Femminicidi, la rettrice della Sapienza accusa gli studenti di vandalismo. La replica: "Non ci rispetta"
Articolo Precedente
Articolo Successivo
Redazione Interno
-
A tre giorni dalla manifestazione che ha portato in piazza migliaia di persone tra studenti, docenti e personale universitario per ricordare Ilaria Sula, Sara Campanella e tutte le vittime di femminicidio, il clima alla Sapienza si è incrinato. La rettrice Antonella Polimeni ha definito "vandalismo" le scritte apparse sui muri dell’ateneo durante la protesta, scatenando la reazione dei collettivi. "Ci aspettavamo che rispettasse la nostra rabbia", hanno replicato, sottolineando come la condanna delle scritte abbia finito per mettere in secondo piano il femminicidio di Ilaria.
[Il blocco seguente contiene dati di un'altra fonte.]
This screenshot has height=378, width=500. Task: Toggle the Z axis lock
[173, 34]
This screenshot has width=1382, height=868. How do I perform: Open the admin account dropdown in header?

Intanto, il gip di Roma ha convalidato il fermo di Mark Samson, il 23enne che ha confessato l’omicidio della studentessa di Terni. Oltre ai gravi indizi di colpevolezza emersi durante l’interrogatorio di garanzia, il giudice ha riconosciuto il pericolo di fuga, motivo per cui è stata disposta la custodia cautelare in carcere. Samson è accusato di omicidio volontario aggravato e occultamento di cadavere. Le indagini, ancora in corso, stanno cercando di ricostruire con precisione la dinamica: mentre inizialmente si pensava che Ilaria fosse stata uccisa la mattina del 26 marzo, ora non si esclude che il delitto possa essere avvenuto già la sera precedente.
Un altro aspetto su cui si concentrano gli inquirenti è il ruolo dei genitori di Samson, in particolare della madre, la cui posizione è al vaglio. Un dettaglio che riporta alla mente il caso di Sara Campanella, uccisa a coltellate da Stefano Argentino, da lei stessa descritto come "il malato che mi segue". Anche in quel processo, come in questo, le dinamiche familiari dell’assassino erano finite sotto la lente.